The antiviral nuclear body protein SP140 represses Ifnb1 transcript stabilization by the novel regulator RESIST

Negative regulation of the antiviral cytokine IFN-I is critical to prevent host pathology, but is not fully understood. The highly conserved but understudied epigenetic reader and nuclear body protein SP140 represses IFN-I by an unknown mechanism. We describe the mechanism by which SP140 negatively regulates IFN-I, and include CUT&RUN data in this dataset. We performed anti-HA CUT&RUN on SP140KO macrophages transduced with HA-tagged or untagged SP140. We found that SP140 represses the expression of a novel positive regulator of IFN-I previously annotated as an annexin II receptor, which we rename RESIST (REgulated Stimulator of IFN-I via Stabilization of Transcript).

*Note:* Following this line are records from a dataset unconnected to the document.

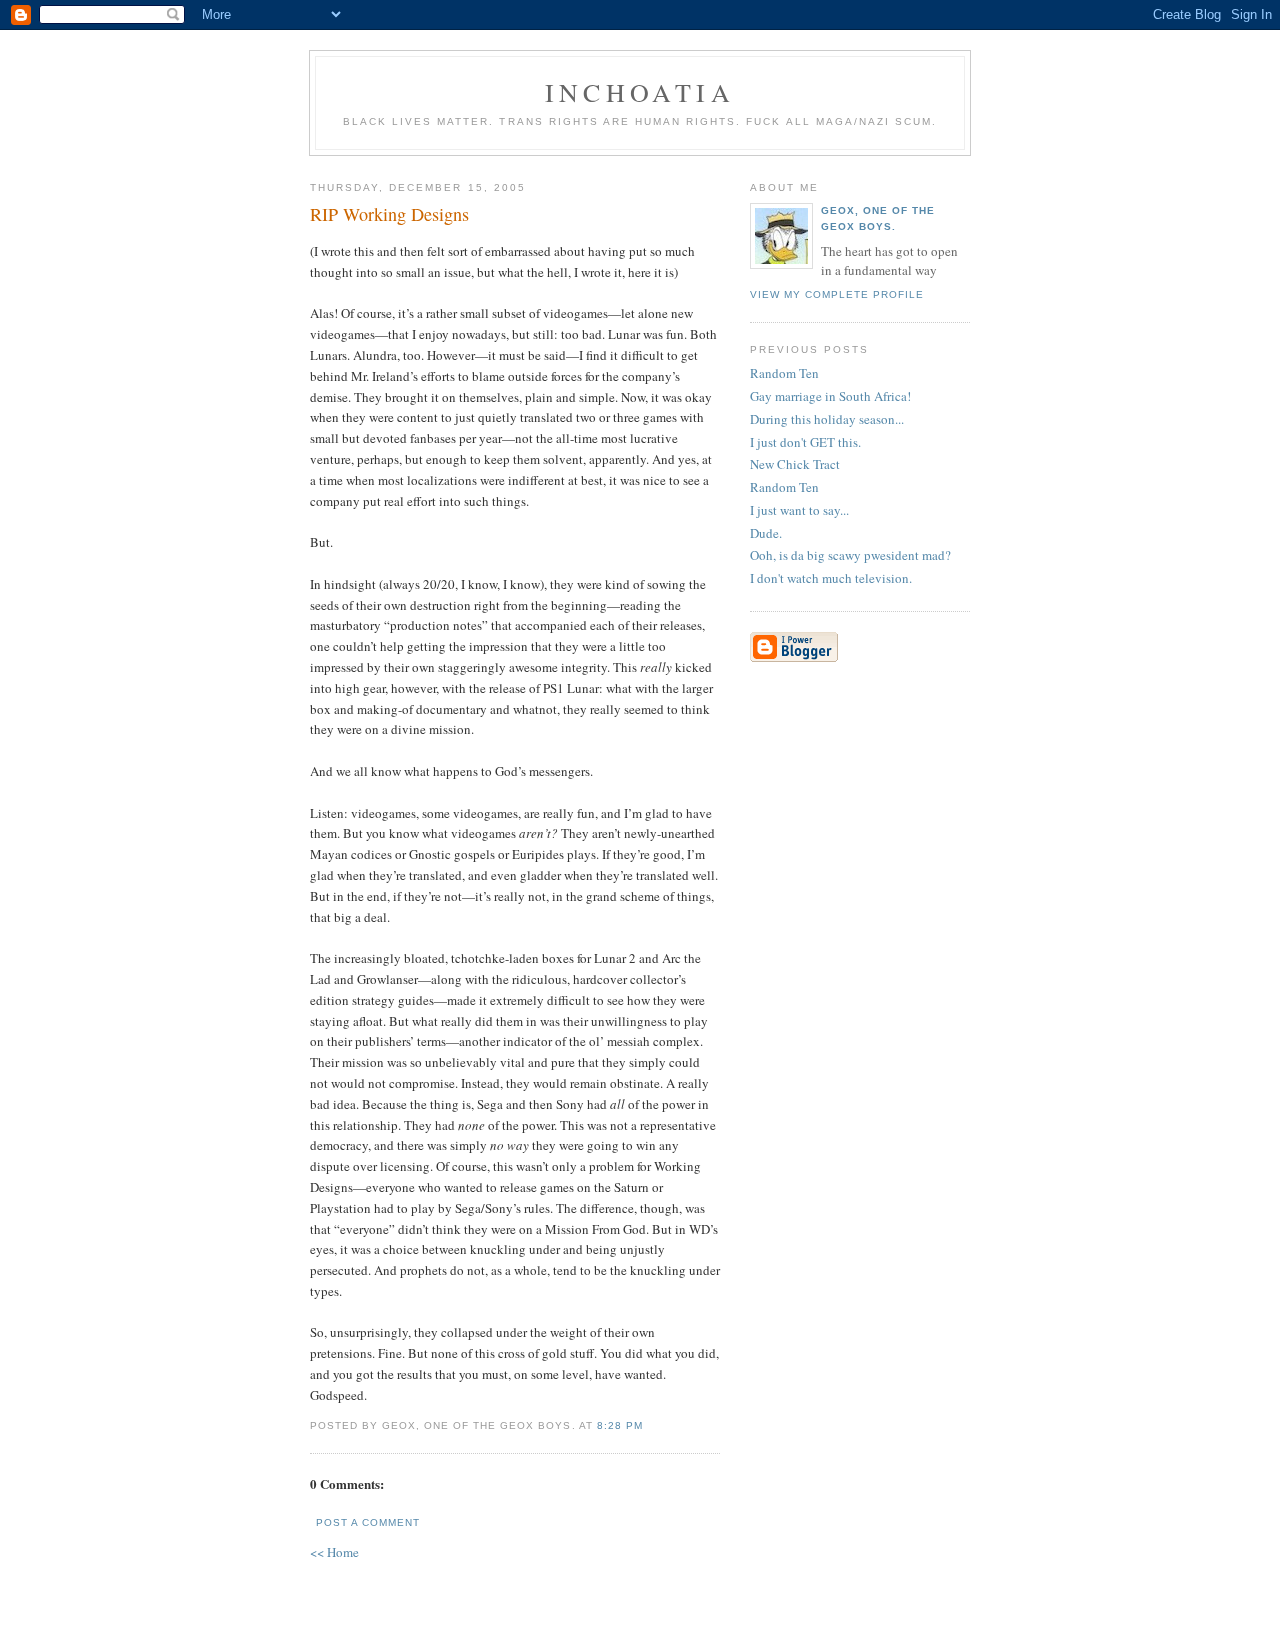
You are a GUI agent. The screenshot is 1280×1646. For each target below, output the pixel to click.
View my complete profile (837, 294)
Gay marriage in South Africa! (830, 396)
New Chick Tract (795, 464)
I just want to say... (799, 510)
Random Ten (784, 373)
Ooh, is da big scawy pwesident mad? (850, 555)
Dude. (766, 533)
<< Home (334, 1552)
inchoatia (640, 92)
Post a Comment (368, 1522)
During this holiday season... (827, 419)
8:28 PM (620, 1425)
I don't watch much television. (831, 578)
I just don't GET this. (805, 442)
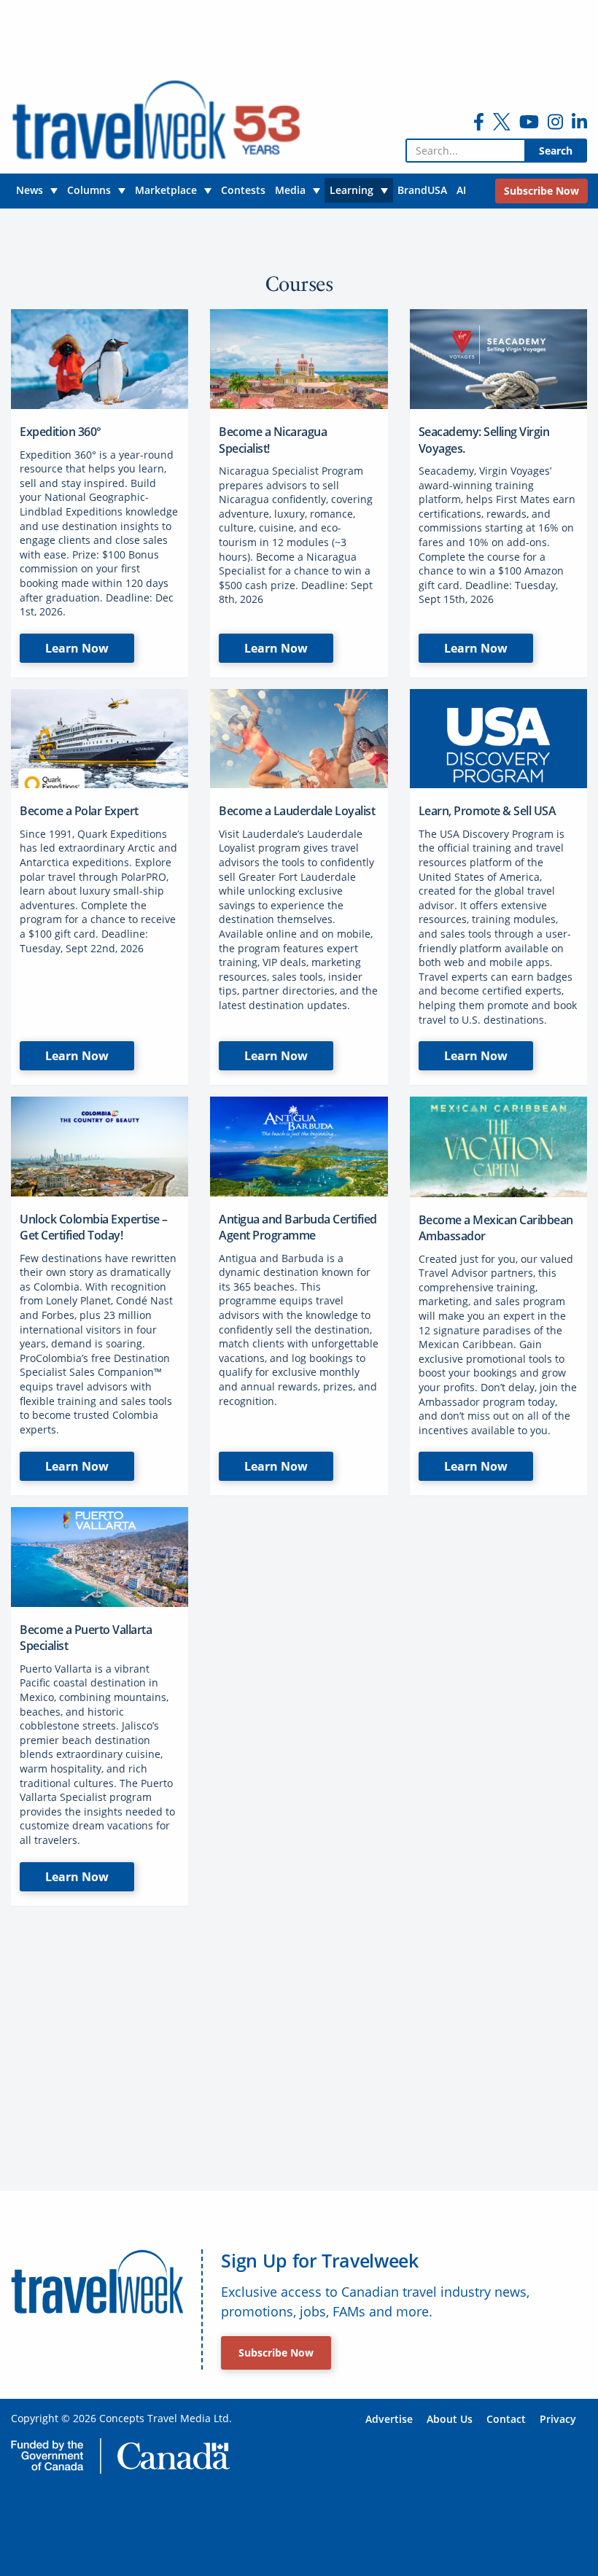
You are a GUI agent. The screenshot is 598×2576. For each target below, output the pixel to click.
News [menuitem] (29, 190)
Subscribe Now (276, 2352)
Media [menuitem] (290, 190)
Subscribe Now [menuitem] (541, 191)
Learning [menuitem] (351, 190)
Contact (506, 2419)
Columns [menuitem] (89, 190)
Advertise (389, 2419)
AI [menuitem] (461, 190)
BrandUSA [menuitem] (422, 190)
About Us (450, 2419)
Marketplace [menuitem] (166, 190)
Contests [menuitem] (243, 190)
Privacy (558, 2419)
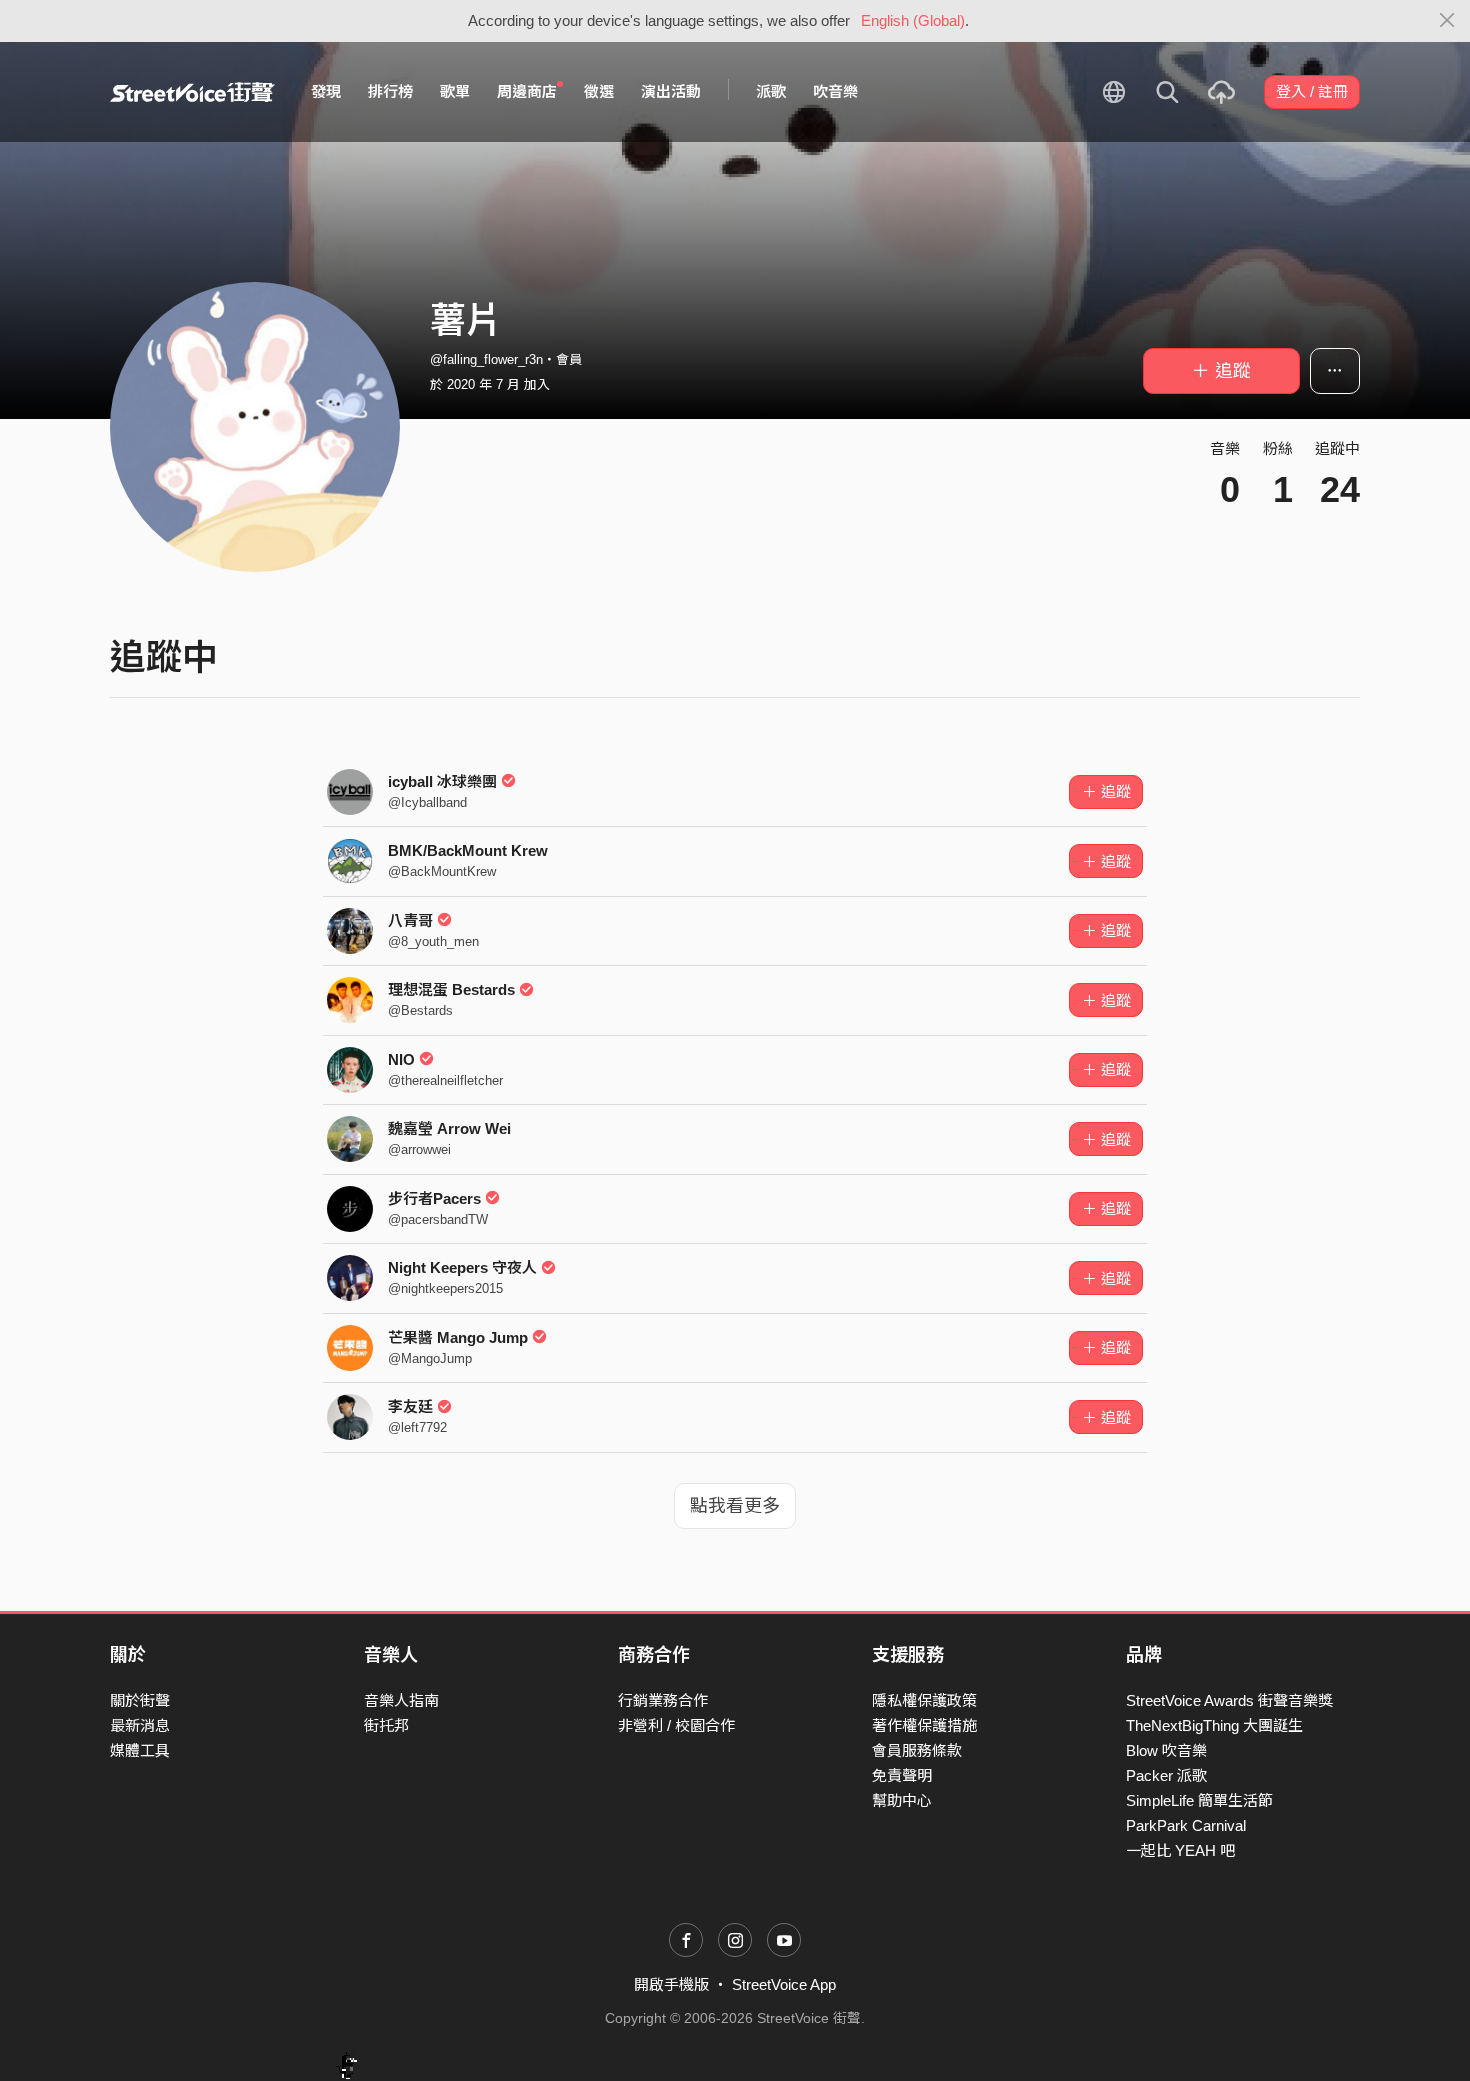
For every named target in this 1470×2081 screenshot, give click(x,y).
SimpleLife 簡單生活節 (1199, 1800)
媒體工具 (140, 1750)
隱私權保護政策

RESIST promotes IFN-I mRNA stability by binding the CCR4-NOT mRNA deadenylase complex and blocking recruitment of the TTP family of RNA-binding proteins, which negatively regulate IFN-I mRNA stability, to CCR4-NOT. Mechanistically, RESIST uses N and C-terminal alpha-helices respectively to either dock to the CCR4-NOT complex or block TTP family binding. We also find SP140 does not bind the Ifnb1 gene itself. Consistent with previous results, SP140 binds genes involved in embryonic development. Our work reveals a new regulator of IFN-I and a new mechanism regulating IFN-I mRNA stability. We performed anti-HA CUT&RUN on 0.5e6 SP140 KO bone marrow derived macrophages (BMMs) transduced with untagged or HA-tagged SP140, treated with the STING agonist DMXAA at 100 ug/ml for 8 hours. We used triplicates (separate CUT&RUN reactions) for these conditions. We also performed CUT&RUN using an isotype control (rabbit) on 0.5e6 WT BMMs.